__Texte à lire__.
Toutes ces vies abrégées me rappellent mon âge, et m'empêchent d'avoir des scrupules. Que serai-je en effet une fois mort ? L'espace séparant le retour du cinéma et le repas se combla par d'autres tentatives téléphoniques donc, et nous avons dîné e trois fois rien, vu les accumulations de cafés liégeois et de cacahuètes en flacons transparents de plastique dont nous avons surchargé nos estomacs. Il sera urgent de remédier à cela : il suffit d'indiquer certaines initiales sur mon agenda, comme "npm", "ne pas manger", ou autres fariboles aisément transgressibles. Ne pas oublier ceci entre deux ricanements démagogiques : "Le ciel et la terre, la lune et les étoiles disparaîtront, mes écrits resteront".
C'est d'un obscur versificateur latin du XVIe siècle, grandiloquent, mort avant cinquante ans (1503-1550), qui passa la vie à se croire éternel. Il fut grand ami de Holbein. Respectons l'orgueil humain. C'est lui qui nous guide. Quoi de plus humiliant en effet, de plus raplatissant, que ces informations qui nous instruisent incessamment de tous les attentats du globe, "trois morts dont un Français" assurément bien plus important que les autres, et de toutes les lâchetés d'un gouvernement de couilles molles. Plus de film après cela : Le dernier loup avait suffi à nos soifs de grandeur.

__Consigne écrite 1__.
Reproduisez fidèlement le passage du texte à lire qui va de « C'est d'un obscur » jusqu'à « soifs de grandeur. ».
__Consigne écrite 2__.
D'après la citation entre guillemets que rapporte le texte à lire, quelles sont toutes les choses appelées à disparaître ?
Fondez-vous uniquement sur le texte à lire.

__Informations fournies__.
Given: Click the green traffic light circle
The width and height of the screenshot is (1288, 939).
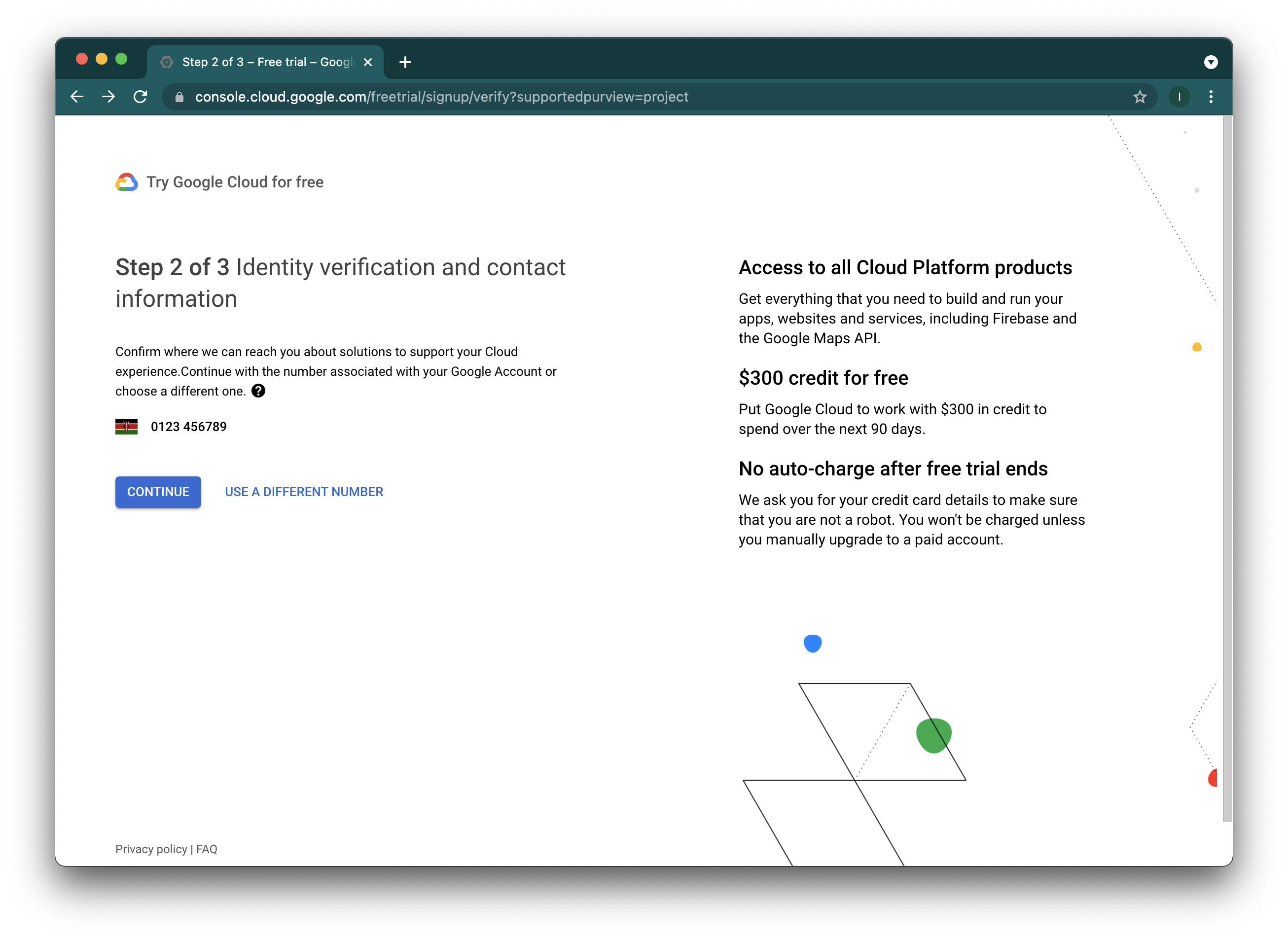Looking at the screenshot, I should 121,59.
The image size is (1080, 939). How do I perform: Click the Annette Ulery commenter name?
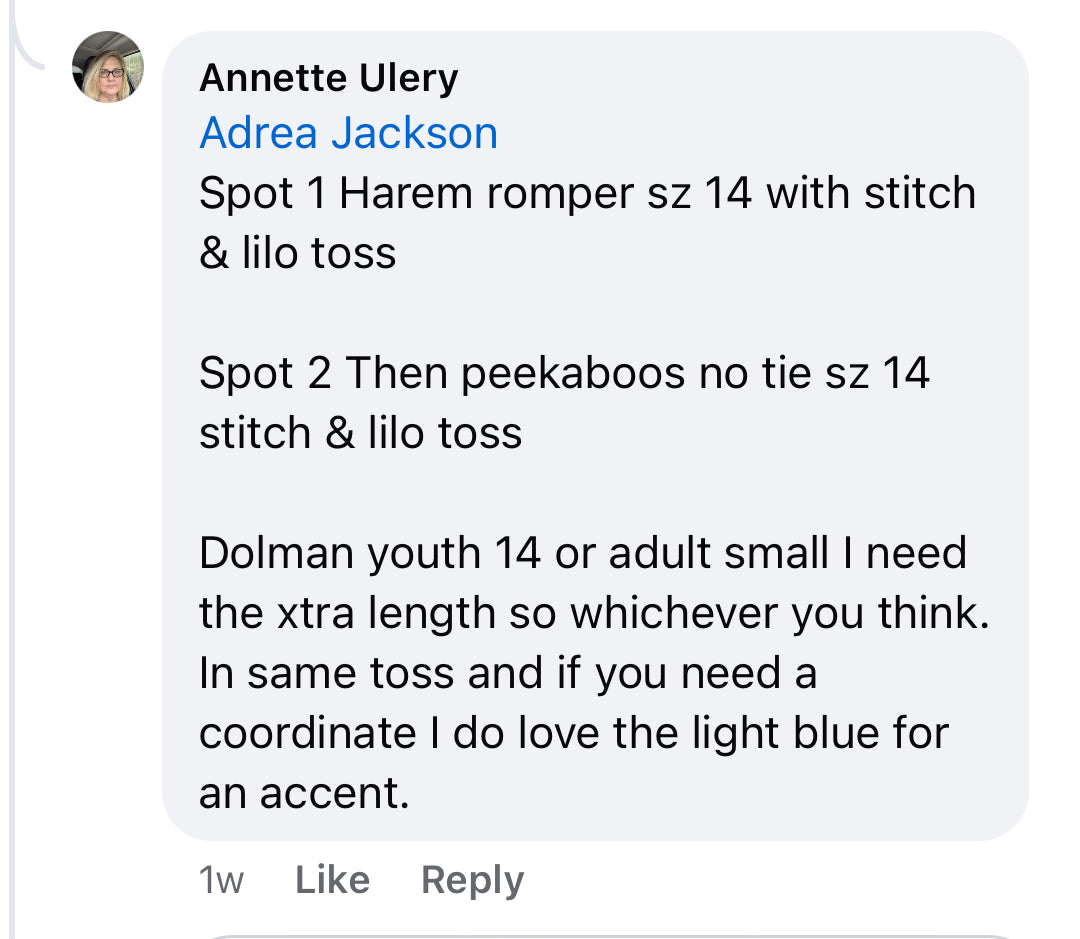tap(328, 78)
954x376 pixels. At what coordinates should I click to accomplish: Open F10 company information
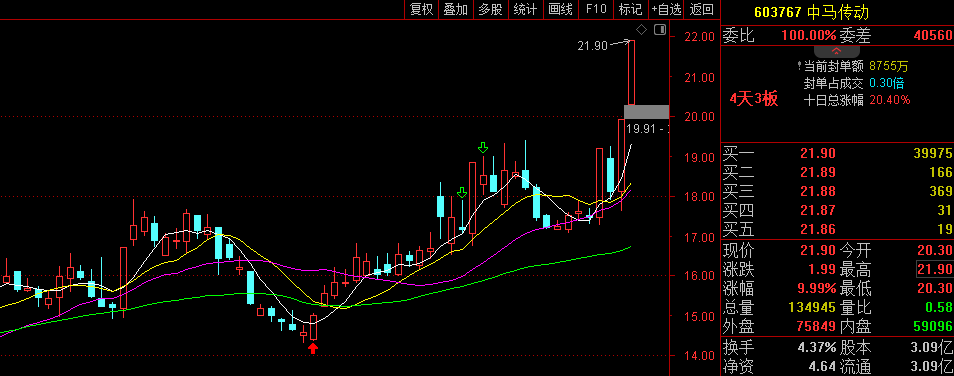(x=596, y=9)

__Réponse écrite 1__.
C'est d'un obscur versificateur latin du XVIe siècle, grandiloquent, mort avant cinquante ans (1503-1550), qui passa la vie à se croire éternel. Il fut grand ami de Holbein. Respectons l'orgueil humain. C'est lui qui nous guide. Quoi de plus humiliant en effet, de plus raplatissant, que ces informations qui nous instruisent incessamment de tous les attentats du globe, "trois morts dont un Français" assurément bien plus important que les autres, et de toutes les lâchetés d'un gouvernement de couilles molles. Plus de film après cela : Le dernier loup avait suffi à nos soifs de grandeur.

__Réponse écrite 2__.
Le ciel, la terre, la lune et les étoiles.